Washington, D.C.  20549

FORM 8-K
CURRENT REPORT

Pursuant to Section 13 or 15(d) of
The Securities Exchange Act of 1934

Date of Report (Date of earliest event report)   February 14, 2013                                                      
 
Severn Bancorp, Inc.
(Exact name of registrant as specified in its charter)

Maryland
0-49731
52-1726127
(State or other jurisdiction
(Commission
(IRS Employer
of incorporation)
File Number)
Identification Number)

200 Westgate Circle, Suite 200, Annapolis, Maryland
21401
(Address of principal executive offices)
(Zip Code)
   
410-260-2000
(Registrant’s telephone number, including area code)
 

(Former name or former address, if change since last report)

Check the appropriate box below if the Form 8-K filing is intended to simultaneously satisfy the filing obligation of the registrant under any of the following provisions (see General Instruction A.2. below):

[  ]  Written communications pursuant to Rule 425 under the Securities Act (17 CFR 230.425)
[  ]  Soliciting material pursuant to Rule 14a-12 under the Exchange Act (17 CFR 240.14a-12)
[  ]  Pre-commencement communications pursuant to Rule 14d-2(b) under the Exchange Act
      (17 CFR 240.14d-2(b))
[  ]  Pre-commencement communications pursuant to Rule 13e-4(c) under the Exchange Act
     (17 CFR 240.13e-4(c))

 
 

 

Item 2.02 Results of Operations and Financial Condition.

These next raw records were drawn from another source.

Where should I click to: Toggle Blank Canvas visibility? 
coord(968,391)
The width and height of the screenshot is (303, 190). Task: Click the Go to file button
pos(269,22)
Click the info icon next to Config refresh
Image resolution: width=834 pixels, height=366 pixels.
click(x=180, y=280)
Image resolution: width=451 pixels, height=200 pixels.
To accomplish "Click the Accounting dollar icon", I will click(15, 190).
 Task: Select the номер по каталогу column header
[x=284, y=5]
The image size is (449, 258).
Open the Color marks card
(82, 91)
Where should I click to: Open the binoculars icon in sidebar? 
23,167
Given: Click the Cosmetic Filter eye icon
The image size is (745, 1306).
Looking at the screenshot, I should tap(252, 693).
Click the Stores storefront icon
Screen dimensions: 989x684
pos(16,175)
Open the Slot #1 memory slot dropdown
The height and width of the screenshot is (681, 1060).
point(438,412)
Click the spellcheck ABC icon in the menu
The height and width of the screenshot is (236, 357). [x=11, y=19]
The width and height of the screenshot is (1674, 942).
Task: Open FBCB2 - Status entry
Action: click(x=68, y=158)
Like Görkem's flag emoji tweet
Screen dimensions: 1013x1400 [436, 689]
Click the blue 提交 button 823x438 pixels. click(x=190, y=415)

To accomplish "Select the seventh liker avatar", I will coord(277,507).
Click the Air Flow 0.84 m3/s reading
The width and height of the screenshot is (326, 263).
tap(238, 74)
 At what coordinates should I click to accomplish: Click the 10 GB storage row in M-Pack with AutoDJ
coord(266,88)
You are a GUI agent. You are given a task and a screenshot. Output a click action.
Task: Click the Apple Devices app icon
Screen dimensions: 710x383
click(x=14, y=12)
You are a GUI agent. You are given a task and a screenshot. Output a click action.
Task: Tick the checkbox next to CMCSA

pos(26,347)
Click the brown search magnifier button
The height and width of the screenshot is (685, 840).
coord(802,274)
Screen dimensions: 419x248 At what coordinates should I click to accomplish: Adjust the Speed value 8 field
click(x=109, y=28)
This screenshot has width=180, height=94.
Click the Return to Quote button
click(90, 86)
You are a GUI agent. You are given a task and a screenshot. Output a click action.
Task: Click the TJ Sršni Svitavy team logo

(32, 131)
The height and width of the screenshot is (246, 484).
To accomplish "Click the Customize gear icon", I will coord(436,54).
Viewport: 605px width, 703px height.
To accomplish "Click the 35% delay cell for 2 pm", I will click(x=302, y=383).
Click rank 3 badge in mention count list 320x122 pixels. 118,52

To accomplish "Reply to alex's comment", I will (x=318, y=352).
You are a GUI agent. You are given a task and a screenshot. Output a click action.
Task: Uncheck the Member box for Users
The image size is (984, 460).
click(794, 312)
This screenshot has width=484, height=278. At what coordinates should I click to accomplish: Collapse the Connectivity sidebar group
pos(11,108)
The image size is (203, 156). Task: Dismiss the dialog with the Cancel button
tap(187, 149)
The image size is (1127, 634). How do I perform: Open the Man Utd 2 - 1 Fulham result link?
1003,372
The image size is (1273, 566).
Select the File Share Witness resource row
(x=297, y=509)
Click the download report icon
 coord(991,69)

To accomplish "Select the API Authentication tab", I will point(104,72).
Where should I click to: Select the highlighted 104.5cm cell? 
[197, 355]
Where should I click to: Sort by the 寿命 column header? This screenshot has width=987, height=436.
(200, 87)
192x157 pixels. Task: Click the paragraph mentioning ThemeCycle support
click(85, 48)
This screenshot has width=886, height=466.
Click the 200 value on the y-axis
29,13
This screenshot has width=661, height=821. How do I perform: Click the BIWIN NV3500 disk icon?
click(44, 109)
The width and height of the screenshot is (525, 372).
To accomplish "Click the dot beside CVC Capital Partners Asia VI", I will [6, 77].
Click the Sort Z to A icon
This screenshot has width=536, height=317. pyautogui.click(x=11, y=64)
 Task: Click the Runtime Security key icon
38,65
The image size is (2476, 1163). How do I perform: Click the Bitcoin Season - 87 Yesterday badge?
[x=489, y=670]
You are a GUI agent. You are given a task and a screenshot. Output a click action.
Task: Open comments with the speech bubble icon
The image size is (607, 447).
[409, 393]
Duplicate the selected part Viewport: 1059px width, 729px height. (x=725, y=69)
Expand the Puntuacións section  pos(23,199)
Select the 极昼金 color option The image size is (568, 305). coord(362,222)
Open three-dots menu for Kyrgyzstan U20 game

On February 14, 2013, Severn Bancorp, Inc. (“the Company”) issued a press release stating that it had reached a determination to (i) revise the Company’s previously filed audited annual consolidated financial statements contained in the Company’s Annual Report on Form 10-K for the year ended December 31, 2010 and 2011 and (ii) restate the Company’s previously filed unaudited interim 2010, 2011 and 2012 consolidated financial statements contained in the Company’s Quarterly Reports on Form 10-Q for each of the quarters ended March 31, 2010, 2011 and 2012, June 30, 2010, 2011 and 2012,  and September 30, 2010, 2011 and 2012.  The press release also contained information about the estimated effect of the revisions on pre-tax income, net income and basic and diluted earnings (loss) per share on the restatement periods.  A copy of this press release is being furnished as Exhibit 99.1 to this report and is incorporated herein by reference.  Such Exhibit has been “furnished” and shall not be deemed filed for purposes of the Securities Exchange Act of 1934, as amended, nor shall it be deemed incorporated by reference into any filing under the Securities Act of 1934, as amended.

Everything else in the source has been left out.